Tesoro archeologico nel centro di Valencia
La Cripta della Prigione di San Vincenzo (Cárcel de San Vicente) è, in realtà, una cappella funeraria sotterranea risalente all'era visigota (VI secolo). Si ritiene che sopra di essa si trovasse uno dei luoghi in cui fu imprigionato San Vincenzo Martire, patrono di Valencia, da cui deriva il nome.
L'edificio, a pianta crociata e con copertura a volta, faceva parte del complesso episcopale che comprendeva la cattedrale visigota, della cui abside rimangono resti visibili. Al suo interno sono stati rinvenuti spazi destinati alle sepolture e una tomba con i resti di un possibile prelato del VI secolo. Rimangono anche tracce del suo utilizzo come bagni palatini nell'era islamica, oltre ad altre vestigia di varie epoche. Una suggestiva proiezione audiovisiva nel mezzo di questo tesoro archeologico permette al visitatore di viaggiare nel tempo, trasportandolo alle origini stesse di Valencia.
La Cripta della Prigione di San Vincenzo viene solitamente inclusa nei percorsi vincenziani che visitano i luoghi associati al santo in città. La sua festività, il 22 gennaio, viene celebrata con un programma di atti religiosi e civili che solitamente include una messa in rito mozarabico proprio qui.
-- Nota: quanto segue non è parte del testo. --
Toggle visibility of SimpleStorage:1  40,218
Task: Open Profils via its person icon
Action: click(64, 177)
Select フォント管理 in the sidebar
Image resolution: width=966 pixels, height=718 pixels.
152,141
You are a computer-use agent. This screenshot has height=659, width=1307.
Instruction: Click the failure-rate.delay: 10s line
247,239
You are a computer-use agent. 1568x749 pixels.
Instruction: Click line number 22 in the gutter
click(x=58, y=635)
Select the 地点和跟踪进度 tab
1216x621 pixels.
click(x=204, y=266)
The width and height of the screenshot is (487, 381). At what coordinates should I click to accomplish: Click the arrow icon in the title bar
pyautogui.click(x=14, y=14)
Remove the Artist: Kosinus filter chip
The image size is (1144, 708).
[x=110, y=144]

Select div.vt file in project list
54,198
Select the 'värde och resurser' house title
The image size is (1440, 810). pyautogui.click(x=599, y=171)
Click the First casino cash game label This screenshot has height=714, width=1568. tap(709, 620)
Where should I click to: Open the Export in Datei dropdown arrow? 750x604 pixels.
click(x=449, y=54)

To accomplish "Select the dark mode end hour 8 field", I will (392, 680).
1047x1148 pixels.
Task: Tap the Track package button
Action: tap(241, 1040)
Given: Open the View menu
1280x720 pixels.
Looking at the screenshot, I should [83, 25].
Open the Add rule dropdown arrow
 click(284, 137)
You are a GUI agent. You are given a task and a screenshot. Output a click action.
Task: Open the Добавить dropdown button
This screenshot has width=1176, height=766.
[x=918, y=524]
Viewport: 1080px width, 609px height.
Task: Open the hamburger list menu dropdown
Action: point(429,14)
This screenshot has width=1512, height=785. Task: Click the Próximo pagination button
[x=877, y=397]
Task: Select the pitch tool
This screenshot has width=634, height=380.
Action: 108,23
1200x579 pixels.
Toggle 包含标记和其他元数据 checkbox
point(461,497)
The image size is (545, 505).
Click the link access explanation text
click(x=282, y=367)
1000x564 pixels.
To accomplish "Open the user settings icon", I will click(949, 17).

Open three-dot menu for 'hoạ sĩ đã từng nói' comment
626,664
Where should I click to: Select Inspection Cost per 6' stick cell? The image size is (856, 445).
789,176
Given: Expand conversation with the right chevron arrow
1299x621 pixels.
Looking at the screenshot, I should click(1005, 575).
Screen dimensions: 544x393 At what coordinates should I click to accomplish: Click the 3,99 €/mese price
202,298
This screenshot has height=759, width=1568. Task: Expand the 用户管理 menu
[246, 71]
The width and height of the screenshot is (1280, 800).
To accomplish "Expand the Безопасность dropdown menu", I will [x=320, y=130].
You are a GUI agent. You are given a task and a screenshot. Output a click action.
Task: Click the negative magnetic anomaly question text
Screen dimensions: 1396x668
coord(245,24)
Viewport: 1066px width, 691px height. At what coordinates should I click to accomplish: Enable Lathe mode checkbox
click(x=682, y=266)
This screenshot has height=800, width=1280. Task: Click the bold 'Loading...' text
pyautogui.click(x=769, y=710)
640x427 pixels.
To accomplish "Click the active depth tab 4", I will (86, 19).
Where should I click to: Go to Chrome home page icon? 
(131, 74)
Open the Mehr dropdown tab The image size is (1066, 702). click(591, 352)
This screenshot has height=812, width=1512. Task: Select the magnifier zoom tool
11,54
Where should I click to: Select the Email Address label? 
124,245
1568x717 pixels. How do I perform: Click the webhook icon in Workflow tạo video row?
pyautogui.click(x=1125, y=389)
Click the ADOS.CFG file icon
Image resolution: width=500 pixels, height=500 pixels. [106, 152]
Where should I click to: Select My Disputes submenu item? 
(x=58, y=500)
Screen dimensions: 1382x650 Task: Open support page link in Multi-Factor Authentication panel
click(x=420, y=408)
Perché visitare la Cripta della Prigione di San Vincenzo
- È una costruzione visigota in eccellente stato di conservazione
- Custodisce tesori archeologici che spaziano dall'era romana all'epoca islamica
- Per godersi un viaggio audiovisivo nella storia di Valencia in un ambiente unico
- Come parte di un percorso vincenziano, seguendo le tracce del santo per la città
Cosa vedere nella Cripta della Prigione di San Vincenzo
Architettura visigota
Si tratta di una costruzione in conci e muratura in perfetto stato di conservazione. Spiccano i cancelli decorati del presbiterio e la cura dei dettagli all'esterno.
Resti romani
Lo scavo archeologico che ha riportato alla luce la cappella visigota ha rivelato anche frammenti di una pittura murale romana del dio Mercurio. Inoltre, la cripta si trova sopra l'antico Cardo Massimo, estensione della Via Augusta in città.
Tesori archeologici
I reperti archeologici rinvenuti includono parte di un sarcofago paleocristiano, brocche di bronzo e pezzi di ceramica dei secoli X e XI.